Werner Arnolds, a physician and director of Academic Healthcare Services at River Plate, served as a mentor and supervisor of the students providing primary health care.

“Students visited the communities to provide primary health care under professional supervision, developed presentations, offered activities for native children, and supported home improvement initiatives such as house painting,” organizers reported at the end of the project. “In addition, they held an evangelism meeting every evening, where they shared a message of hope with those whom they had visited and served earlier in the day.”

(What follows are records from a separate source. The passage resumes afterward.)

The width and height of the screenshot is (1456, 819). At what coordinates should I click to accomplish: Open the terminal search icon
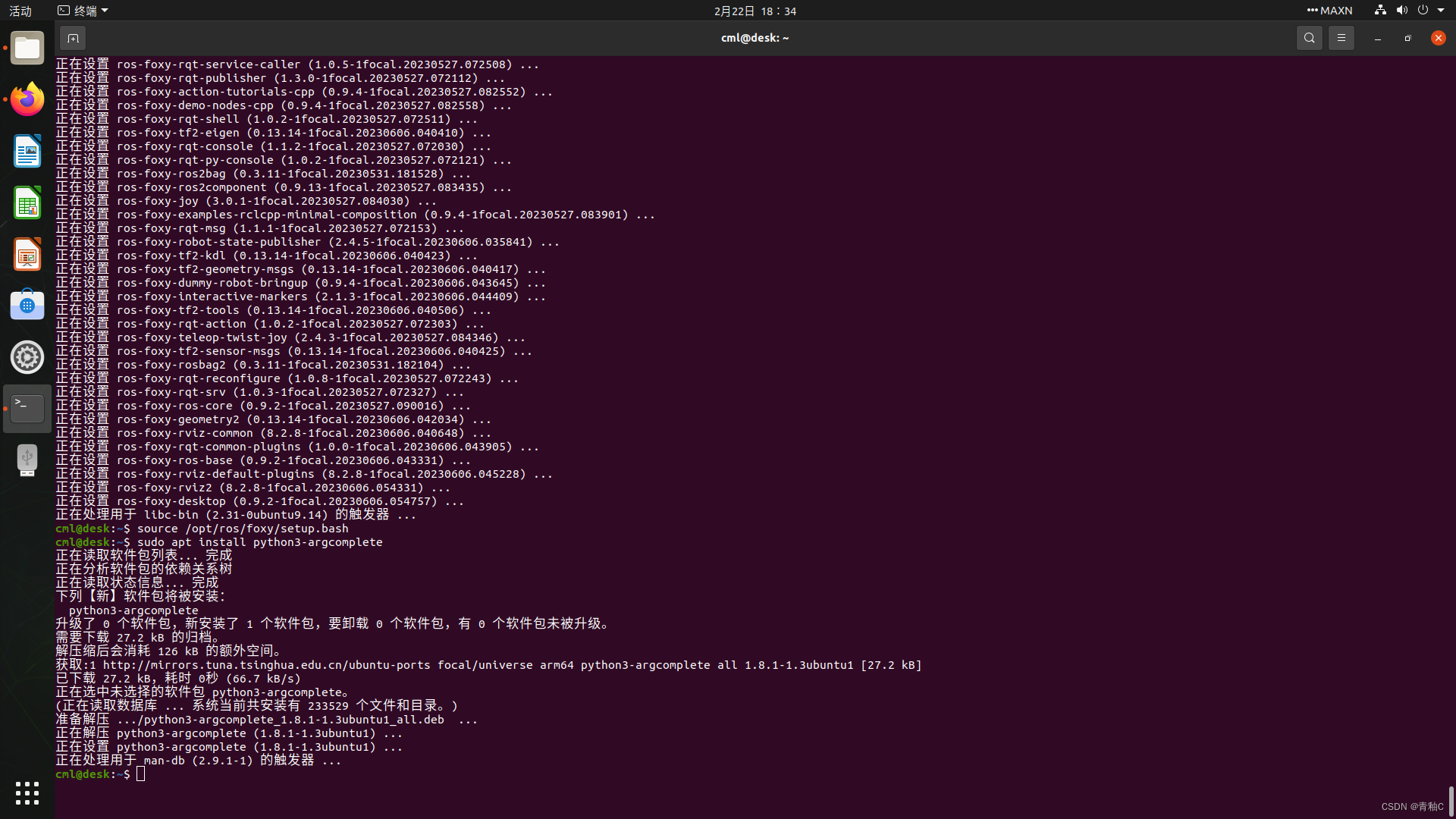(1310, 37)
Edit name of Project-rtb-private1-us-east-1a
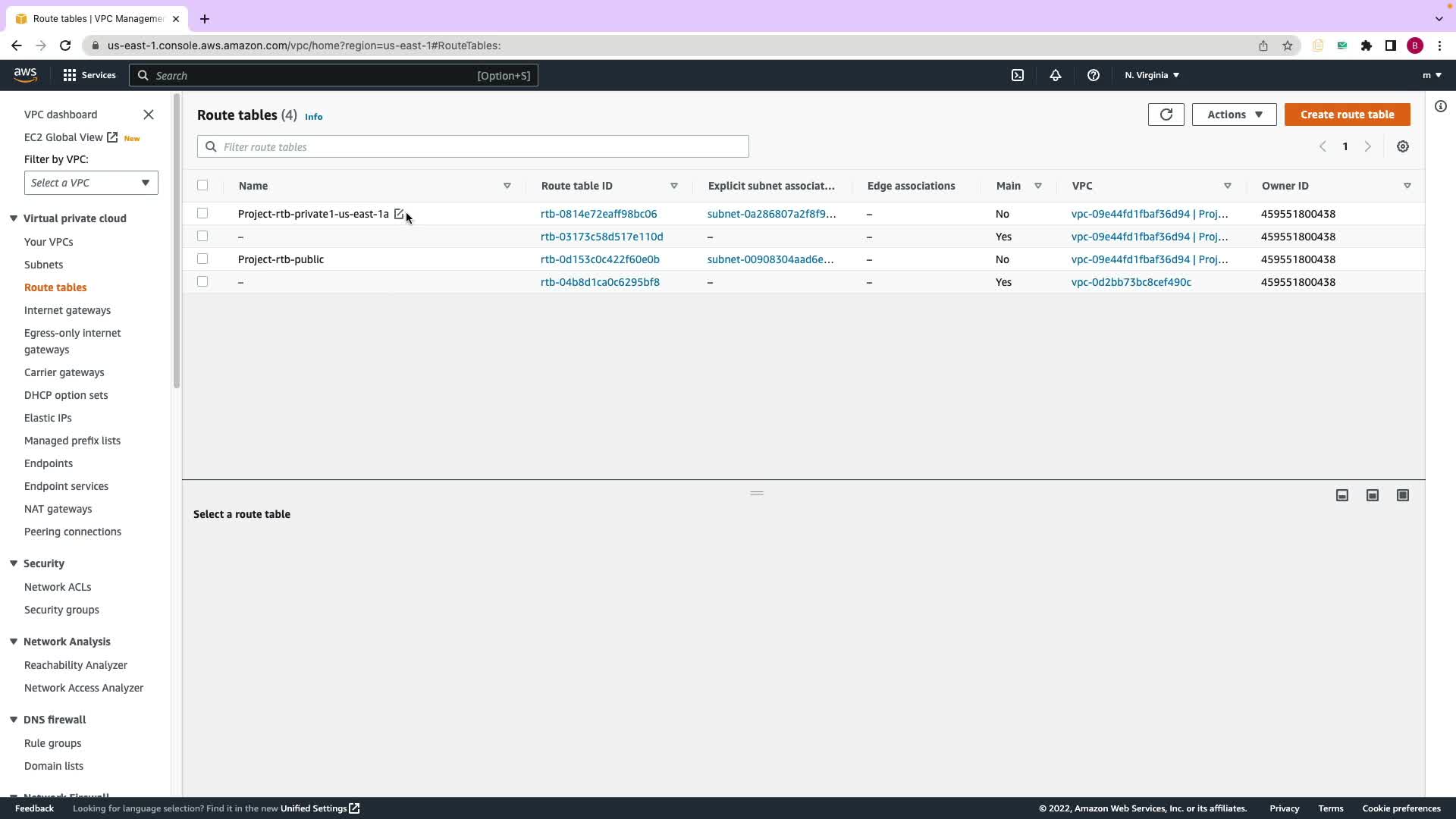The width and height of the screenshot is (1456, 819). point(398,214)
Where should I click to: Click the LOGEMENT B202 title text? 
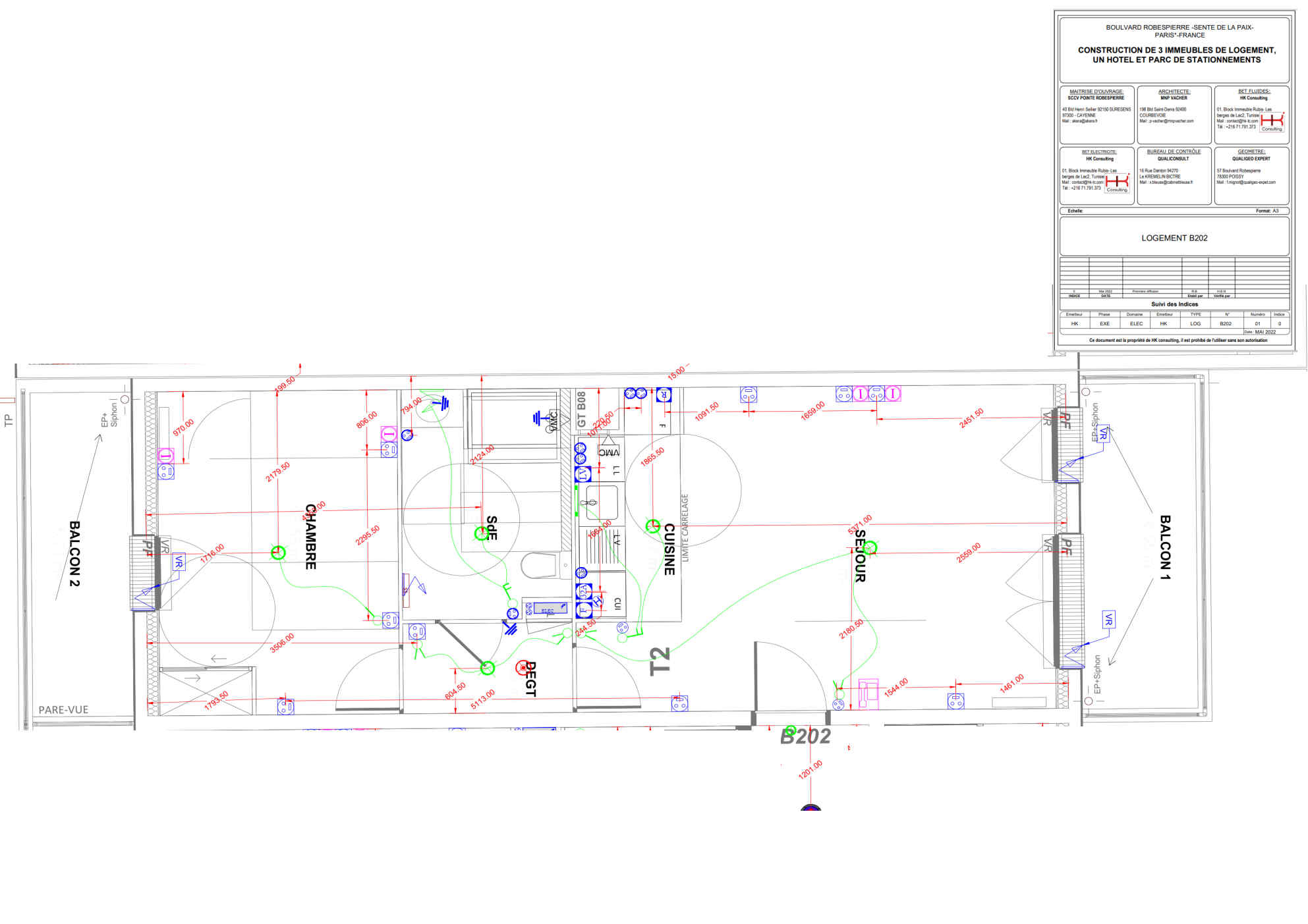[1174, 238]
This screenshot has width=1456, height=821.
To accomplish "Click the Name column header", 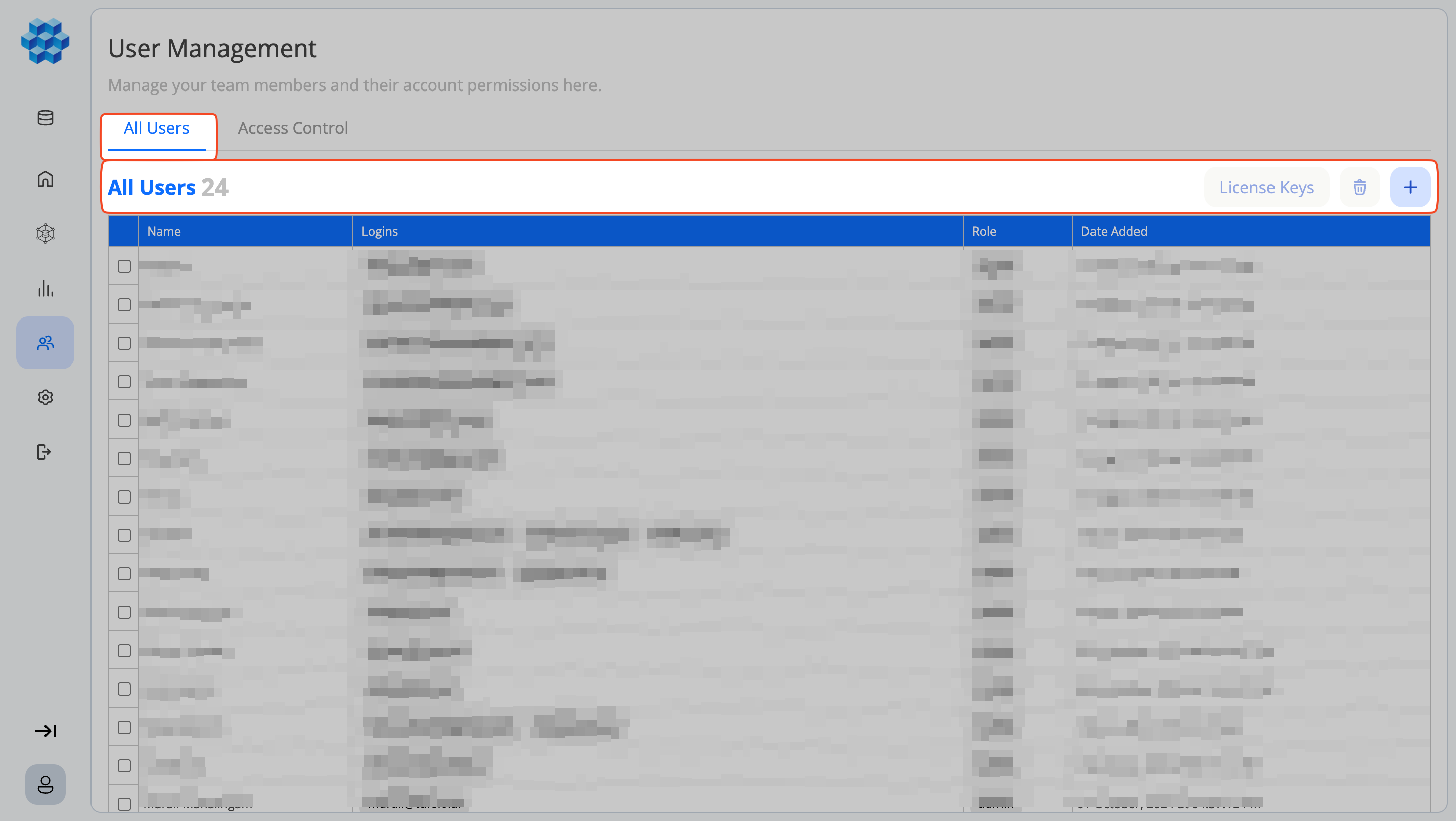I will tap(164, 231).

Lucas Muñoz, coordinator of the university’s Adventist Volunteer Service, shared that each community was made up of 20 to 30 families. He explained that students visited each community family in pairs. As part of their visits, they offered to pray for people and invited residents to participate in evangelism in the evenings, with special messages prepared for children and adults, Muñoz said.

Although days were long and fast-paced, each of the participants agreed that serving in this region of Brazil was a blessing. “It was a unique and challenging experience,” Johan Mairena, a senior communication student, said. “I enjoyed learning about other cultures, getting to know a different reality, and, in turn, assisting these populations with community outreach. It developed a new life vision in me.”

When asked about experiences that stood out during the mission stint, Mairena said he appreciated assisting shoulder to shoulder with advanced medicine students. “These activities, which I am not used to, helped me grow as I learned about other people and learned to appreciate their customs. Seeing how we were able to meet people’s needs was a rewarding experience. I feel a deep gratitude to God,” Mairena said.

“The Amazon Lifeguard project is an initiative of the Northwest Missions Institute of the Seventh-day Adventist Church,” Muñoz explained. “They helped with the logistics and support for the mission trip.”

The mission institute’s partnership with River Plate Adventist University aims to motivate students to be part of the world of selfless service, Muñoz said. “We thank God for the excellent opportunity to learn more about the people we served and the privilege to serve them.”

River Plate Adventist University, located in Libertador San Martin, Entre Rios, Argentina, offers its students a comprehensive educational experience that is inspired by the values and principles that the institution’s worldview supports, namely, that of excellence and service.

The original version of this story was posted on the South American Division Spanish-language news site.